■ Given text
********

The two chickens are then cleaned, dressed and cooked in the field hut. Next, small pieces are taken from the extremities of the chickens, namely, the wing tips, the claws and tails which stand for the whole chickens, and these are wrapped up with some rice in banana leaves. These food offerings are placed on the platform of the shrine. A brief prayer, similar to the one above, is recited as this is done. Thereafter, the ritual officiants and other members of the household may proceed to eat.
The last stage of the ritual is relatively simple and involves the making and setting of three apotropaic devices within the plot where the Old Mother Rice is planted and another at the beginning of the path leading from the boundary of the swidden to the field hut.

********

■ Source material
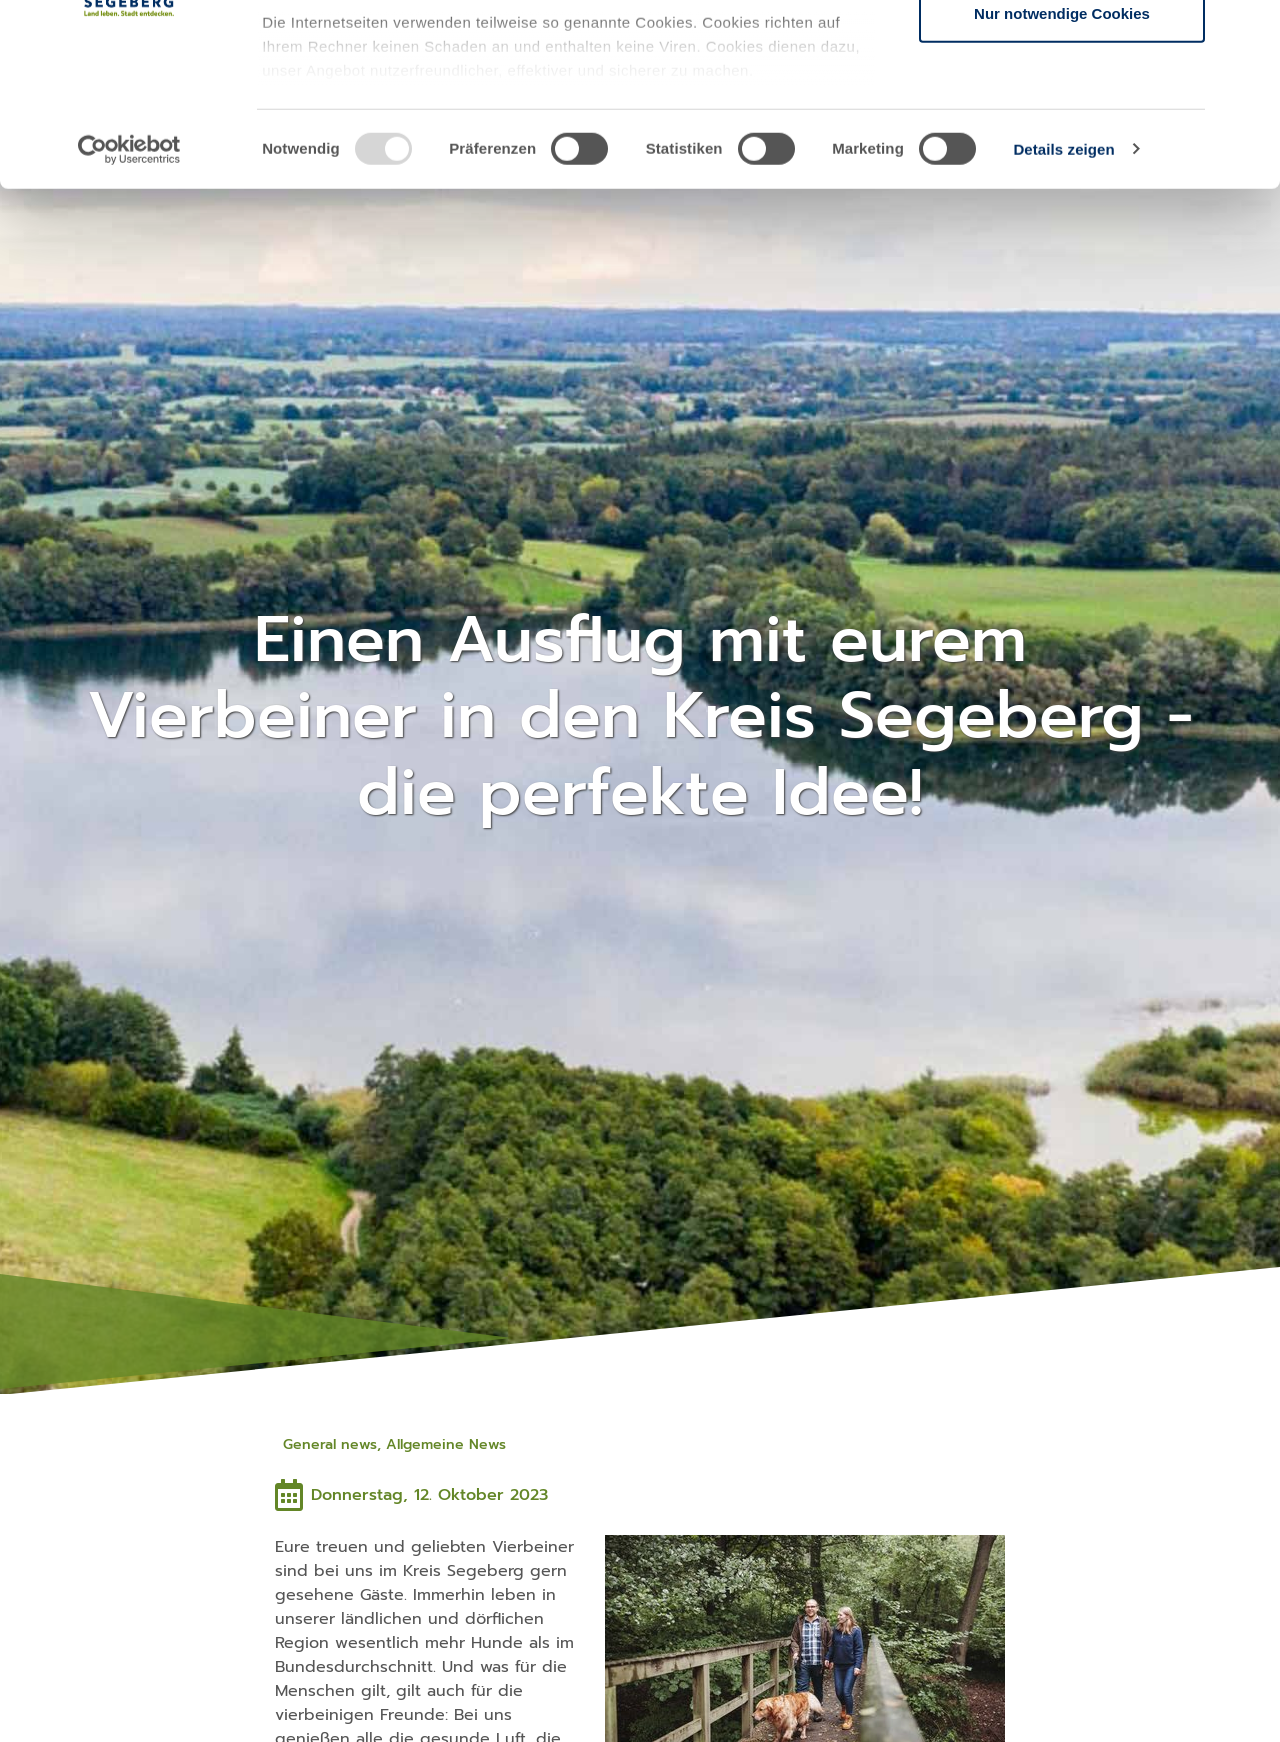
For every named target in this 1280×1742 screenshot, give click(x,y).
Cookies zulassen (1062, 52)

********

Pick up the account of the Old Mother Rice ritual from its last sentence and carry it forward.

■ Answer to this task
The symbolism of these devices is, at a certain level, readily apparent. With one exception, they represent weapons of one kind or another. The three instruments set in the plot of the Old Mother Rice are the “elephant spears” (bau koe’cau), the “throat squeezers” or “throat chokers” (tathi’khau’) and the “anus eater” (ta‘au’khi). The “elephant spears” are three long, sharpened bamboo sticks placed in the ground equidistant from one another and bound roughly two-thirds of their lengths from the ends implanted in the ground. The “throat squeezers” are two bamboo poles which are split in two at their upper ends. They are stuck in the ground facing each other and the split ends are brought together around a short bamboo staff which is set into the soil mid-way between the bases of the “throat squeezers”. The “anus eater” is a single bamboo pole split four ways almost to the base which is pushed into the ground. The four quarters of the upper portion are then bent over backwards and forced into the earth.
In Palokhi, there are two interpretations of the meaning of the “anus eater” which is the only device that does not resemble a weapon. The first view is that it represents a gaping mouth, much like the mouth of a trap, and if it encounters intruders (in a metaphorical sense), then the four arms of the “anus eater” spring back trapping the intruders. The other view is that the “anus eater” symbolises the fate that would befall intruders, that is, their anuses would be split four ways.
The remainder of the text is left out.